Ему всё чудилось это давешнее. С удивительной ясностью возникала в его голове эта картина счастья, и наконец ему стало тошно и душно в сарае, где он спал. Он вышел к воротам дома, на улицу, и всю ночь, до рассвета, просидел, прижавшись к стене, неподвижный, прислушиваясь к тому, что делалось внутри его, и ничего не понимая. Так чувствовал он себя года два тому назад, когда кто-то украл у него семь рублей с полтиной, – первый его заработок, который он хотел послать отцу, в деревню. Но тогда всё-таки было будто бы легче.
Прошёл день, и другой, но память Федьки не хотела освободиться от этого впечатления. Ни работа, ни утомление, ни обидные шутки товарищей, говоривших ему, что он с каждым днём становится всё более бестолковым, – ничто не стирало из его памяти той красивой сцены.

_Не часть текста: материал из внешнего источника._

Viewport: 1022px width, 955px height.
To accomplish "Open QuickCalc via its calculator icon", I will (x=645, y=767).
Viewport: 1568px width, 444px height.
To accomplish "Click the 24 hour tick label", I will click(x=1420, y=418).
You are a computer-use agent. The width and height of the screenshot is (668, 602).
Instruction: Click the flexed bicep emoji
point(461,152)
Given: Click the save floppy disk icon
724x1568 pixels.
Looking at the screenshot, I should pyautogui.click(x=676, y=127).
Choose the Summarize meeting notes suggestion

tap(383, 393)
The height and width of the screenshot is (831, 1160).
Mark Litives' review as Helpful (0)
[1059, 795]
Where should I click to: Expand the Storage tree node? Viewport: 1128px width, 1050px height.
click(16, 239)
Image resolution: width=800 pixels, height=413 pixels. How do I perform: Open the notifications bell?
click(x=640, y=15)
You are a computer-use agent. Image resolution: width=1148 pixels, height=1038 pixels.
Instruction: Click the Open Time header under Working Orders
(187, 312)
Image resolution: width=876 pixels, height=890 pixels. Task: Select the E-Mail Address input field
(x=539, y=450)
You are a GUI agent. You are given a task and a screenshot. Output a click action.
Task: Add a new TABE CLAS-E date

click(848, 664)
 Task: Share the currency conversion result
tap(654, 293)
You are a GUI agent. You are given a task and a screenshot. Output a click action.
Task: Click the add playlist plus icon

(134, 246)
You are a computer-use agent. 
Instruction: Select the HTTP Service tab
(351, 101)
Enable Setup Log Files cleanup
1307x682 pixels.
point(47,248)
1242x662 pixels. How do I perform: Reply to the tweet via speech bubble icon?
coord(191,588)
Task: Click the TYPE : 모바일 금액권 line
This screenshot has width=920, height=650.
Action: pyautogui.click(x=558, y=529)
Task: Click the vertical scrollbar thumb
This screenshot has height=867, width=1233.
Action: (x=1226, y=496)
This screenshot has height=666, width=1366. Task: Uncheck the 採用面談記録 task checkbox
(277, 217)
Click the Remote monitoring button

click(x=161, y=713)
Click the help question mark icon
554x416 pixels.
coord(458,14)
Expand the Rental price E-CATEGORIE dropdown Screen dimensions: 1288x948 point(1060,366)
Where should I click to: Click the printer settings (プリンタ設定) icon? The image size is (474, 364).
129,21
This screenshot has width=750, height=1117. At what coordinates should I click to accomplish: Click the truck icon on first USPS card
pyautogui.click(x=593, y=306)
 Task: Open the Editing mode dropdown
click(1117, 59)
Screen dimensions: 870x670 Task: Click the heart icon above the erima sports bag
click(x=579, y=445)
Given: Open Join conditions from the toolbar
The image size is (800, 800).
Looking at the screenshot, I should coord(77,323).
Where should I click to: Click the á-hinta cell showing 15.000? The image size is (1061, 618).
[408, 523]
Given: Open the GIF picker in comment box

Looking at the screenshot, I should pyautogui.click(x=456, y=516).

Пришло воскресенье. После обедни Федька, по обыкновению, отправился с артелью пить чай в трактир и вдруг, ко всеобщему изумлению, спросил себе бутылку пива. Это вызвало смех и ряд глумлений над дурковатым парнем, с бледным лицом и большими, печальными, широко раскрытыми глазами, смотревшими как-то неопределённо, точно за всем, на чём они останавливались, им рисовалось что-то другое. Он выпил один стакан, другой, потом ему поднесли водки – любопытно было посмотреть, каков этот дурень пьяный? Но он оказался совсем неинтересным – напился и вдруг заплакал. Молча, ни слова не говоря никому, он сидел за столом, поставив на него локти, и его слёзы, падая со сморщенного лица на залитый пивом, чаем и водкой поднос, – смешались со всем этим. Некому было пожалеть этих слёз, достойных лучшей участи, но кто-то, после долгих измывательств над этим парнем, отвёл его на квартиру и там уложил спать.
С этого дня Федька всё чаще и чаще прибегал к единственному источнику забвения для простой, тёмной души, – к жидкому, бесцветному огню, быстро и верно выжигающему из человеческого сердца всё человеческое. В глазах товарищей это возвышало его – он становился угрюм и драчлив в пьяном виде, они даже несколько побаивались его и уже не смеялись над ним так, как прежде. Это всегда так бывает – чем ниже и хуже человек, – тем он нам понятнее и ближе; дурные люди всегда пользуются у нас большим вниманием, чем хорошие, ибо для каждого из нас сравнение с дурным человеком выгоднее, чем с хорошим.
Прошло много времени для Федьки, три раза уже он был на той крыше и все три раза устоял от искушения взглянуть в окно к этой девушке. А хотелось…
В четвёртый – не устоял. Это было в начале сентября… Дыхание осени позолотило зелень деревьев, и по небу всё чаще бродили обрывки туч, а воздух стал прозрачней и даль горизонта – глубже.
В день, когда случилось это с Федькой, шёл мелкий, спорый дождь, и всюду – на земле и небе – было скучно, серо и сыро. Однообразно окрашенные, тяжёлые тучи закрывали всё небо своим хмурым пологом, и из них сыпался бесконечный, точно сквозь сито просеянный, уныло шумевший дождь. Железо крыши было мокро и скользко. Федька, стоя у трубы, весь мокрый, чувствовал, что воздух какой-то прелый и тяжёлый, что у него, Федьки, с похмелья болит голова и что, сойдя с крыши, нужно будет ещё раз зайти в кабак и ещё раз выпить.
И вдруг его ноги как-то сами собой поехали вниз по крыше, туда, к окну… За ним с грохотом катилась гиря. Федька доехал до края крыши, упёрся в жёлоб ногами, как это он делал, бывало, раньше, заглянул в окно…
Его сердце радостно забилось, и он чуть не захохотал от удовольствия. Она была там, эта русая девушка, и он, её черноусый, был с ней, но она прижалась боязливо к стене, а он, выпятив грудь колесом, стоял пред ней и, поднеся к её лицу большой кулак, грозил ей. Она спрятала руки за спину и была вся такая расстроенная.
– Не дашь? – густо, вполголоса крикнул ей человек с усами и подвинулся на шаг ближе к девушке, как бы намереваясь втиснуть её в стену своей выпяченной грудью.